## Work request
Update every record below by replacing "screenshot" with "screen capture" throughout, keeping everything else as it stands. Omit the pictures from your output.

## Provided information
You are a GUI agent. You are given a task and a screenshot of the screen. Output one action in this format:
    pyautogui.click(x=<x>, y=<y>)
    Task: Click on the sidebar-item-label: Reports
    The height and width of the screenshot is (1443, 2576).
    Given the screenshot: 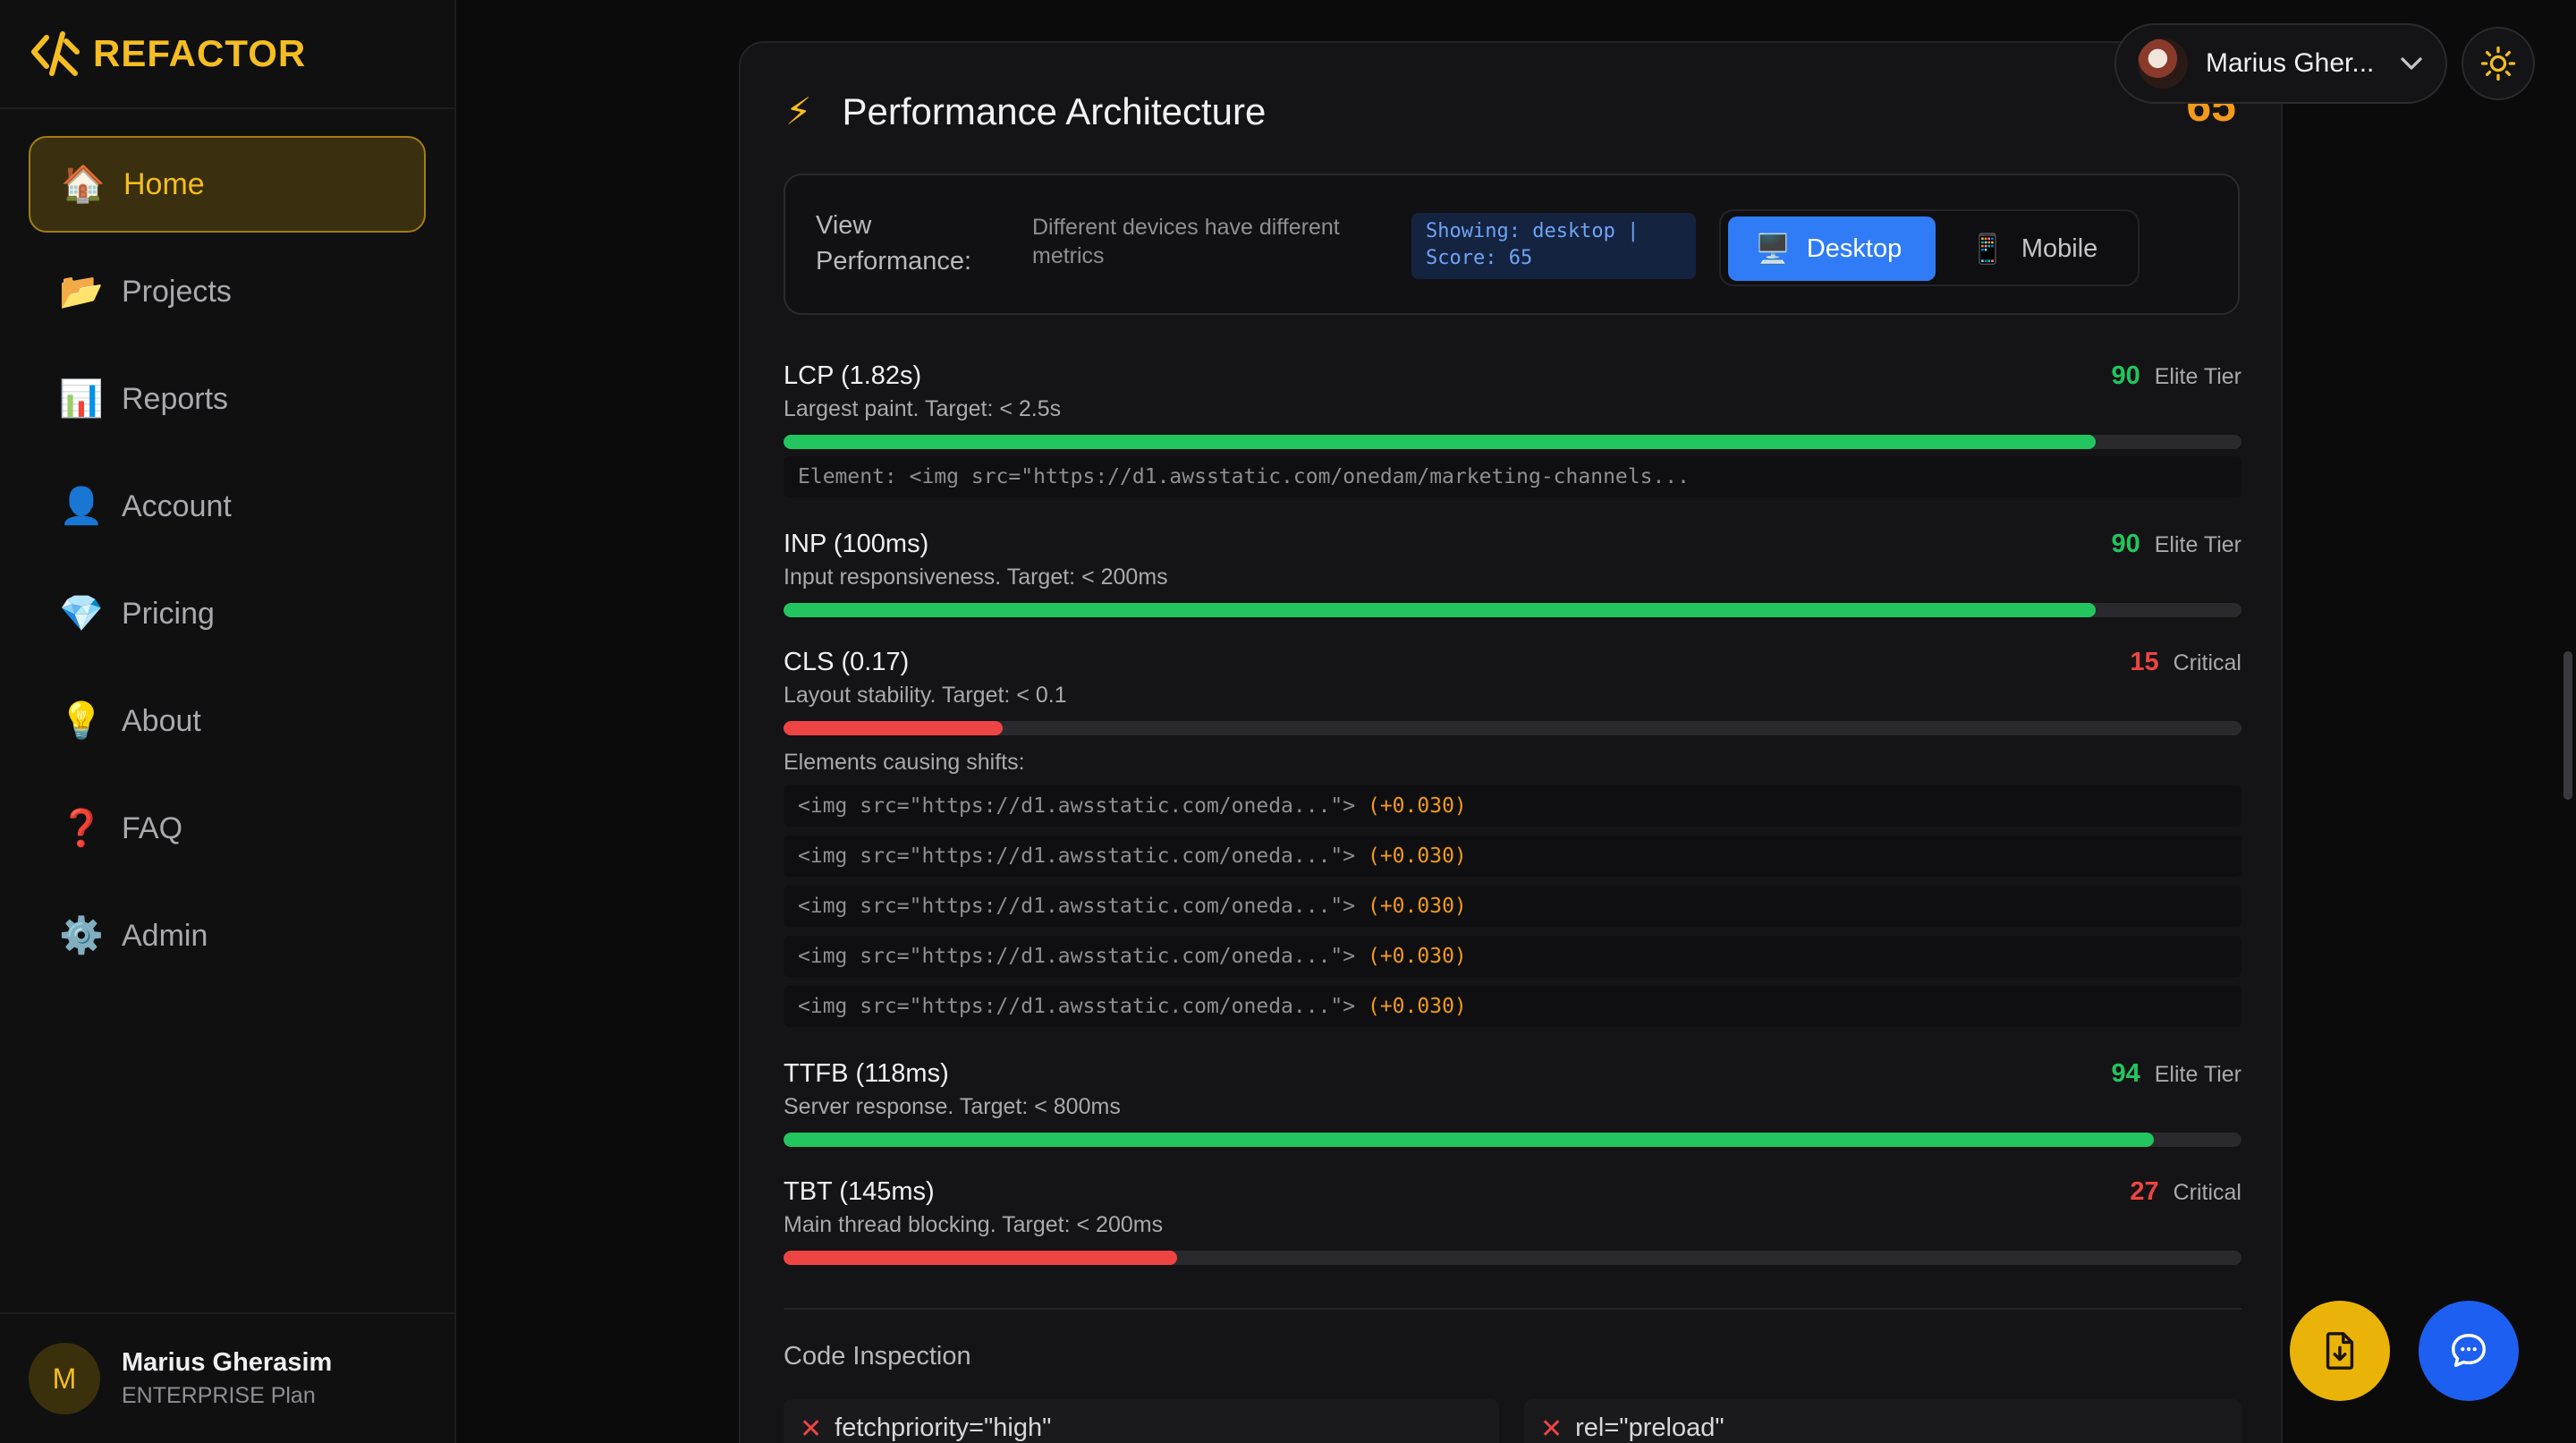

## Written solution
You are a GUI agent. You are given a task and a screen capture of the screen. Output one action in this format:
    pyautogui.click(x=<x>, y=<y>)
    Task: Click on the sidebar-item-label: Reports
    The height and width of the screen capture is (1443, 2576).
    Given the screen capture: 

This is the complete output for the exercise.